Est-ce que la révision du Code électoral et les nouvelles dispositions de lutte contre l'argent sale, ont influé sur votre décision?
Oui, bien sûr. Pour être franc, je vous dirais que si c'était au temps du système de tête de liste, je peux vous dire que je n'ai aucune chance d'être élu. Je n'aurai servi qu'à propulser un peu plus les tètes de listes, en chauffant la place durant toute la campagne. Pour ces élections, les candidats sont à chances égales, et ceux qui vont être élus, le seront par le choix des personnes qui connaissent leurs valeurs. C'est ce qui a complètement éloigné l'argent sale des élections.

Quelles sont vos perspectives de développement et de changement?
Il faut savoir que cette wilaya est pourvue d'un côté de 120 km synonyme de richesse halieutique et de tourisme, et de terres agricoles d'une qualité supérieure qui encourage en premier lieu l'agriculture et l'élevage. En tant que futur député de l'APW je tends à valoriser ces volets du développement local en harmonie avec la vocation pastorale de la région. C'est également l'idée de préserver la wilaya des activités qui ne sont pas dans sa nature. Car noyer la région d'usines sans vision constructrice ne set à rien. Mon souhait est de garder la wilaya dans son caractère touristique et agricole. Cela ne veut pas dire qu'il s'agisse uniquement de semer et de récolter, je parle de l'industrie de transformation liée à l'agriculture et au secteur de la pêche. Et ce en plus de la concrétisation du projet du grand port de Cherchell. Il ya du travail à effectuer sur d'autres secteurs, tel que celui de la jeunesse et des sports,où il s'agit de fournir aux jeunes des espaces et des moyens pour se projeter dans l'esprit de performance, et surtout pouvoir canaliser cette énergie jeune, qui, souvent se trouve en proie aux fléaux sociaux telle que la drogue.

Que pensez-vous du passage de la commune d'une gestion administrative et bureaucratique, à une gestion économique, sachant qu'il subsiste toujours une forme de résistance au changement?
C'est réellement un grand obstacle, dans la mesure où l'administration est toujours omniprésente dans la gestion des affaires publiques et même dans l'opération électorale. D'autant plus que les assemblées n'ont pas de grandes prérogatives, et notre souhait est de voir l'Assemblée communale évoluer telle une petite République, dans le sens profond du terme. Autrement dit, la commune devrait être indépendante financièrement et souveraine dans la prise des décisions, de signature de marchés, et de leurs suivis, car il faut dire, sans ces conditions, on ne pourra opérer le changement espéré, et les bilans seront toujours les mêmes. C'est précisément pour ces raisons, que les compétences sont nécessaires pour effectuer le changement attendu. Il s'agit de s'adapter à la réalité du terrain et apporter les solutions praticables.

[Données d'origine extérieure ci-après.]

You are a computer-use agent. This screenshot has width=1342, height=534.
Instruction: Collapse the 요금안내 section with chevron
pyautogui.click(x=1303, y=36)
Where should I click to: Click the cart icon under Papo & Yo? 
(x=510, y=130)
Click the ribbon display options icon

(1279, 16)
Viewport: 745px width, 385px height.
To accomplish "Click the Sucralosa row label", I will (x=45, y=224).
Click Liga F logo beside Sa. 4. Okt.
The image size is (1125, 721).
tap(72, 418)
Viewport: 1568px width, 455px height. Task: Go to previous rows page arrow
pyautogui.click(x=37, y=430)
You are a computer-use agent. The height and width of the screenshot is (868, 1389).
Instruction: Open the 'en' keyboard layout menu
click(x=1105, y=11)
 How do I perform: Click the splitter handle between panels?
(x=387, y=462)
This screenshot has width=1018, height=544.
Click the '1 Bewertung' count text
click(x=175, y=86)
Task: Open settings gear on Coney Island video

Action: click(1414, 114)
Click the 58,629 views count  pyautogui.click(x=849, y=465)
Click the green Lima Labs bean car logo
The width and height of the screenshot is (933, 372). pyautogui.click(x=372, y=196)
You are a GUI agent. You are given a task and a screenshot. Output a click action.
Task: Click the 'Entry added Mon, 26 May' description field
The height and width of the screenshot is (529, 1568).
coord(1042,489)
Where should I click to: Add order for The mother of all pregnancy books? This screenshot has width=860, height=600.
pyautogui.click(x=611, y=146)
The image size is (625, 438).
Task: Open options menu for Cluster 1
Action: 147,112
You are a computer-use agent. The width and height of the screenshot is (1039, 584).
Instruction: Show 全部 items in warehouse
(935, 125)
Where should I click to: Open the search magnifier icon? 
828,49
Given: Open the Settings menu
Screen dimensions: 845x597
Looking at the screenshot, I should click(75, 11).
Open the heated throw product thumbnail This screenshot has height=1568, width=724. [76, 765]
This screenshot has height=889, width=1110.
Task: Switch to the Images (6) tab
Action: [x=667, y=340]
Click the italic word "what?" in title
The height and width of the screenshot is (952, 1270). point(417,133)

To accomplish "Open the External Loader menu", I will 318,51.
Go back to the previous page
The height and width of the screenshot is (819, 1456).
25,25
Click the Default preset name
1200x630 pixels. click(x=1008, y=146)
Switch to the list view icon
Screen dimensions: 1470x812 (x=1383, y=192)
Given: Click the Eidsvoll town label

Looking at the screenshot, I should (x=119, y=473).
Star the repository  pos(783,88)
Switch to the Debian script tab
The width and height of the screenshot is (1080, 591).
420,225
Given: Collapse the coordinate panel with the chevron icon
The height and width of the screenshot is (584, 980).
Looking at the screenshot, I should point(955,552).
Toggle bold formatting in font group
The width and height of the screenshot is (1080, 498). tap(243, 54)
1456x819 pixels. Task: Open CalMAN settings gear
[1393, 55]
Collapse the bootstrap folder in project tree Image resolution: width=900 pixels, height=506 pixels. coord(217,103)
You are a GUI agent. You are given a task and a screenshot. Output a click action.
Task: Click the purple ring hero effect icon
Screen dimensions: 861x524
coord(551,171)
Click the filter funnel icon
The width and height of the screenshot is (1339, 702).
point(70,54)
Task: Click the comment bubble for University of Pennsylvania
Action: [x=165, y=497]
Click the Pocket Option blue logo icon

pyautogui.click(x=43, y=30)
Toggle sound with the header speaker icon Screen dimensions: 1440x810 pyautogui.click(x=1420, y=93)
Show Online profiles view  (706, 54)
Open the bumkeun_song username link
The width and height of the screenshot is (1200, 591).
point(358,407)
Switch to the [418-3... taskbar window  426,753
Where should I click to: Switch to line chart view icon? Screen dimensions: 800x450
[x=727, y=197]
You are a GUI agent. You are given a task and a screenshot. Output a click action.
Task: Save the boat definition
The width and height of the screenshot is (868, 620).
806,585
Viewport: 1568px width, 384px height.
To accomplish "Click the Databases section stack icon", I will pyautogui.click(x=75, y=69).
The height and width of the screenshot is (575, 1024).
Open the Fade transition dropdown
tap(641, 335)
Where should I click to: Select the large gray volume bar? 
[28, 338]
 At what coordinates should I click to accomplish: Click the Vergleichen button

Il est inutile de rappeler qu'il fut un temps où les collectivités locales étaient corrigées par des personnes illettrées, aujourd'hui nous sommes passés à une nouvelle étape, où l'obligation de résultats mettra les élus devant leurs responsabilités.

Pensez-vous que le taux de participation sera plus important que celui des législatives?
Je ne pense pas que le taux de participation dépassera les 40%.
le problème ce ne sont pas les nouvelles dispositions de lois. Il y a une sorte de méfiance de la part des citoyens, qui vient des effets des anciennes pratiques. Il faut du temps pour récolter les fruits des nouveaux mécanismes et de la nouvelle gestion, dans la mesure où les gens ont déserté les urnes, à cause des fausses promesses et du discours mensonger. Par ailleurs, il y a une frange de la société, qui y croit et qui a repris espoir de voir une Algérie nouvelle. Cela étant, il y a un travail de fond important à effectuer pour arriver à la vraie pratique de la politique, dans le sens où ce dernier doit être régulier et permanent, en dehors des périodes de vote. Cela dit, les résultats ne seront pas pour demain. Il ne faut pas s'attendre à voir de grands changements immédiatement. C'est un travail qui s'inscrit dans la durée, et qui vise au changement des mentalités.